Tuesday, August 17, 2021

The Go-Between by L.P. Hartley

 Cricket is more than a game, they say, or used to say; it is sn attitude of mind, a point of view.  I don't know about that.  You can think of it as a set of ritual movements, or as a ballet, a ballet in a green field, a ballet of summer, which you can enjoy without knowing what it's about or what it means.  At least that is how I should recommend other people to enjoy it -- ballets are not for me.  I like facts.  In those days I knew the facts about cricket and I can still repeat some of them parrot-wise.  It is like knowing the figures of a sum without being able to add them up.  At least, if I added them up, they wouldn't have made a game of cricket as I used to know it.

--L.P. Hartley, The Go-Between (copyright 1953, New York Review Books)


The Go-Between is a beautifully written book looking back to the summer of 1900 --nearing the end of the Victorian age and the beginning of the Edwardian -- as told by the twelve-year-old Leo Rosten as the much older Leo looks back at himself as a young boy.  spending the time with his school chum Marcus at Marcus's family's estate.  It evokes the peaceful summer of a boy of twelve having fun, at least until Marcus's older sister Marian convinces Leo to take messages to and from Ted, a local farmer.  Leo becomes gradually unhappy about being the messenger and gets suspicious about what's going on, especially once Marian is about to get engaged to Lord Trimingham and Ted attempts to tell Leo about "spooning." The one time the upper and lower classes get together in Brandham Hall, where Leo is staying, is an annual cricket match, where Leo catches a ball hit by Ted to win the game, after which everyone gathers around to sing.

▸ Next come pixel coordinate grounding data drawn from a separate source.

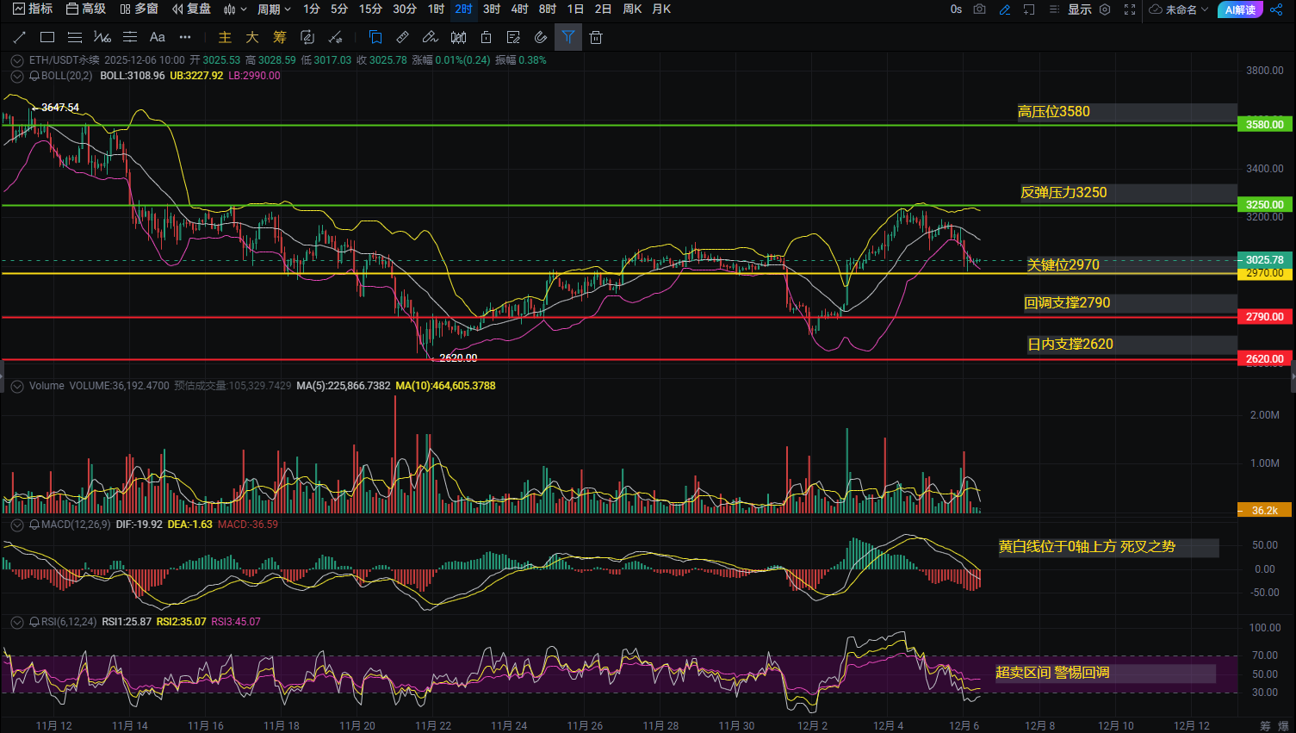Click the AI解读 button

point(1240,9)
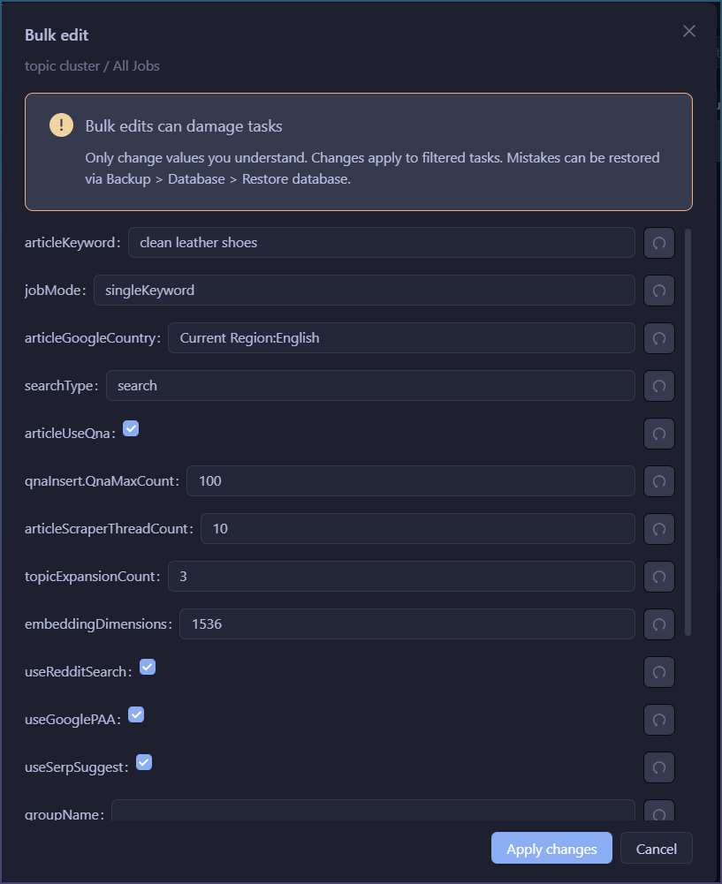Viewport: 722px width, 884px height.
Task: Click the articleKeyword input field
Action: pos(381,242)
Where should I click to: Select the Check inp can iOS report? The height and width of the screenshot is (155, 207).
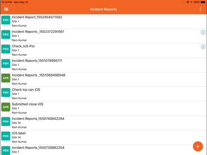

Leo plays an unwitting role in Marian's mother discovering Ted and Marian together in the middle of a celebration of Leo's thirteenth birthday, a disaster for all concerned, as Leo has a nervous breakdown and has little memory of subsequent events, including Ted's suicide.  There is a moving epilogue as many years later Leo seeks out Marian, still living in the same town, who says there "was nothing mean or sordid in what we did, it was the fault of this hideous century we live in."

The past is a foreign country; they do things differently there.